I clearly have the attention span of your median fruit fly.Look! Airplane!

Sorry. I’m back.

It’s both a curse and a blessing. I’ve never bought this stuff about, “He who dies with the most toys wins.” But I do think that a wide range of life experiences helps us grow as people, and helps us better relate to other people. I’ve been fortunate. And I am beyond grateful.

I show up on time. I go like hell. I’m a good listener. I hold myself accountable. I own my mistakes. And I have a natural and an insatiable curiosity. I’m never afraid to say, “I don’t know,” when I don’t. But then I try to find out.

The flip side is I’m a lousy ballroom dancer and my clothes sometimes fit me funny.

Stuff matters to me. I care. But while I take that stuff seriously, I try hard to never take myself seriously. As a result, I have sometimes been told, “Paul, it’s hard to tell when you’re serious and when you’re just having some fun. Which is it? Serious or fun?”

My answer is “yes.” But I think that is a legitimate criticism. I promise I’m going to work on that.

This has been the quickest and strangest half-century I’ve ever experienced. During that period, I’ve been afforded amazing opportunities in news and sports journalism across all platforms. I have taught wonderful students at the high school and collegiate level. Always, I learned more from them than they did from me. I’ve been a high school administrator. I spent ten seasons as a high school varsity football coach. I’ve been an advertising executive. I’ve hosted nationally syndicated television entertainment shows. In maybe the biggest honor I ever received, I was selected by NASA to be “Chet The Astronaut” for the “Land The Shuttle” simulator at Space Center Houston. (All I can say there, is “Do as I say, not as I do.” I put that thing in the Everglades more often than not.) Most recently, I just wrapped up a decade as a television news director, during which time our teams distinguished themselves in holding the powerful accountable, achieving both critical and ratings success.

What does all that mean? It means I am profoundly grateful. It also means I’m ready for “next.” So here we are. Radically Rational. It’s an idea I woke up with in 2017. I scribbled “Radically Rational” on a piece of notebook paper and used a magnet to stick it on our refrigerator. I saw it every day, and it just would not leave me alone.

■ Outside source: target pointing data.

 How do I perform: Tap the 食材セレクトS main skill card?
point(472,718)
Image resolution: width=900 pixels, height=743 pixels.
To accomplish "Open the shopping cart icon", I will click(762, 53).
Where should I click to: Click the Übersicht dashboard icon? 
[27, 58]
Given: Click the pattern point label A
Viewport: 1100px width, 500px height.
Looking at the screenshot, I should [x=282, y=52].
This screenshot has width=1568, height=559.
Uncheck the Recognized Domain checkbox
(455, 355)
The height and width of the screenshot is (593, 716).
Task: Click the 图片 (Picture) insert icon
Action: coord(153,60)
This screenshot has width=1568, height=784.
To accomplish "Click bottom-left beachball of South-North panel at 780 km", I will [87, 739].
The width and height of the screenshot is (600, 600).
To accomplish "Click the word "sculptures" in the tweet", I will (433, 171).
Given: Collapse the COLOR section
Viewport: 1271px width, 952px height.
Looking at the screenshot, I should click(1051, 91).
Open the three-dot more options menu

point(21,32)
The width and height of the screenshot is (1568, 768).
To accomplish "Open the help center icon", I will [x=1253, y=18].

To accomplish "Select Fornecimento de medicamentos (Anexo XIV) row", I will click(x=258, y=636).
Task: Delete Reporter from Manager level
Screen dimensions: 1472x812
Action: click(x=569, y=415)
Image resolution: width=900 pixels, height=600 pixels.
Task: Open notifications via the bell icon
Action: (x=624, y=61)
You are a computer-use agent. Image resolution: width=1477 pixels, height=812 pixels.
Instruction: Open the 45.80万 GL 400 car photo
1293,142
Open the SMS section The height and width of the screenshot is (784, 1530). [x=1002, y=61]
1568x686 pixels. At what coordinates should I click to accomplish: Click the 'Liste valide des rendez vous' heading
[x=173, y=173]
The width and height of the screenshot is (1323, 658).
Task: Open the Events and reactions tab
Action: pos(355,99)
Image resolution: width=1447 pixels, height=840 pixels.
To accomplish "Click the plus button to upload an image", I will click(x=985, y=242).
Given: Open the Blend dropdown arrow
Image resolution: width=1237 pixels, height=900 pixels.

I am second in charge at Radically Rational, LLC. My wife, Jo (also known as BB), is the president. Clearly, I have failed in my attempt to sleep my way to the top of this organization.

I hope you will learn that I’m loyal as a Labrador. But I will admit that this doggie can bite every now and then. My promise to you? I will show up on time. I will go like hell. I will listen to you earnestly and attentively. I will hold myself accountable. I will never be the least bit hesitant to say, “I don’t know,” when I don’t.

But then I’ll try to find out. Let’s do it.